Part 1 covered how each tool talks to Azure. Part 2 gets practical: multi-cloud reach, how ARM, Bicep, and Terraform functions resolve, running Bash and PowerShell mid-deployment, Bicep's rough edges, and why terraform plan and What-If both fall short as production drift detection.

Multi-cloud usage

ARM and Bicep can only be used with Azure yet Bicep extensions has been recently made available for external uses and can well probably expand in future. Terraform on the other hand, can be used with other platforms such as AWS, GCP and beyond. This capability stands as one of the most compelling reasons to opt for Terraform. From a practitioner's perspective, it eliminates the need to learn a completely new declarative syntax every time you interact with a different cloud provider. Especially for engineers jumping between AWS and Azure in their day-to-day work, using a single tool like Terraform makes quite a sense.

ARM/Bicep functions vs. Terraform functions

While there are syntactical differences, ARM, Bicep and Terraform functions are quite similar in usage and purpose and in some cases even their syntax is exactly the same, as in the case of concat() method. The significant difference is that the Terraform functions are resolved on the client side whereas ARM and Bicep functions are resolved at ARM Engine. concat() method. The significant difference is that the Terraform functions are resolved on the client side whereas ARM and Bicep functions are resolved at ARM Engine.

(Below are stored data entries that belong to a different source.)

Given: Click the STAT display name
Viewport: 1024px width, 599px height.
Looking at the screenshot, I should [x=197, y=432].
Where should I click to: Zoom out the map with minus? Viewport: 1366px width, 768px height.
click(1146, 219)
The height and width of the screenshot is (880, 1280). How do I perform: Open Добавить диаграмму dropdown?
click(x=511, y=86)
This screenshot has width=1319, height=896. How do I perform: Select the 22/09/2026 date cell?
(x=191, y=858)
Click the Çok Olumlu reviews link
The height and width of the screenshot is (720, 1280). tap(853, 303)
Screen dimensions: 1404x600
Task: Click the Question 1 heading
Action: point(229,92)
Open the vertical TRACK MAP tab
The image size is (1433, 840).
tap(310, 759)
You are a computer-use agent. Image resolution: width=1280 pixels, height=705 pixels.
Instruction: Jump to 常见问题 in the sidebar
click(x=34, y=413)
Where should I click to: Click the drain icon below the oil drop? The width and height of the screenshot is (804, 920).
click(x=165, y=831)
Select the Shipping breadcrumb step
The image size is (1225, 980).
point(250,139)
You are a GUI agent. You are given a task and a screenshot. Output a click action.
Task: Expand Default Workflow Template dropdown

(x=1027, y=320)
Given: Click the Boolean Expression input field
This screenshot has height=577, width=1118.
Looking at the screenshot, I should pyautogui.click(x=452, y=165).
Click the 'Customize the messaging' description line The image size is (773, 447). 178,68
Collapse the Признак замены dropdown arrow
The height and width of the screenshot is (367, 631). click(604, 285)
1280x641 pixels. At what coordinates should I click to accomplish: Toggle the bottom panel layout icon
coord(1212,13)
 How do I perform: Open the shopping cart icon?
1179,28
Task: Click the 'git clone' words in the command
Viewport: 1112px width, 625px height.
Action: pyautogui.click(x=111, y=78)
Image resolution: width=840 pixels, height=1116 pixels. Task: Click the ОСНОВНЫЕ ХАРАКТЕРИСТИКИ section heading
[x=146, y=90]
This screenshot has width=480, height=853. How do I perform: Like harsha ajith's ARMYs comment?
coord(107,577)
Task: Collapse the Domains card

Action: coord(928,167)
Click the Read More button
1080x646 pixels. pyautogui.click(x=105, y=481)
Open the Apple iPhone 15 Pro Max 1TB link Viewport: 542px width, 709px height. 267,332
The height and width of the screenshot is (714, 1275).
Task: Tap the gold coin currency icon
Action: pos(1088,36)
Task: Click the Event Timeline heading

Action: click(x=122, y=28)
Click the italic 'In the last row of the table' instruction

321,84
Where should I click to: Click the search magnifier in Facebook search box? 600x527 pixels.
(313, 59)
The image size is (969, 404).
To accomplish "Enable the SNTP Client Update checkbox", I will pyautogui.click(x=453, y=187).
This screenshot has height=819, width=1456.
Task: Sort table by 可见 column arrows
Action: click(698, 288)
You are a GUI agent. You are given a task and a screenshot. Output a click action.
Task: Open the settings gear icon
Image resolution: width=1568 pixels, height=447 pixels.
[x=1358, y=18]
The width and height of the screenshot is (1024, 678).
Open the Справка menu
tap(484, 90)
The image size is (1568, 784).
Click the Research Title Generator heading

Implicit Resource referencing

When writing Infrastructure as Code, both Terraform and Bicep allow you to reference another resource simply by using its symbolic object name directly in your code. This mechanism is known as implicit resource referencing. ARM template does not have this capability. You either need to use resourceId() method or directly write the Azure Resource Id of the resource you want to reference.

• ARM Template

"id": "[resourceId('Microsoft.Network/virtualNetworks/subnets', parameters('vnetName'), 'mySubnet')]"

• Bicep / Terraform

subnetId: mySubnet.id

Apart from syntactical advantages such implicit referencing enables the Bicep and Terraform figure out dependencies automatically even if you do not populate their dependency blocks. With ARM Templates this is not possible, you always have to explicitly fill-in the dependency blocks to let ARM engine know the deployment order. This is another complexity that users complained for long about ARM Templates serving as one of the major motivations behind Microsoft's decision to build Bicep.

Bash/PowerShell scripting within

When your deployment strategy requires executing custom Bash or PowerShell scripts mid-flight, ARM/Bicep and Terraform handle the orchestration through fundamentally different network pathways.

Terraform lets you do it with local-exec resource, which is quite handy. If you have a CI/CD pipeline where your runners have private IP from your company network, Terraform will run the bash scripts without any issue (such as getting blocked by some security rule that blocks anything other than company internal IPs) as Terraform process will run on your runners.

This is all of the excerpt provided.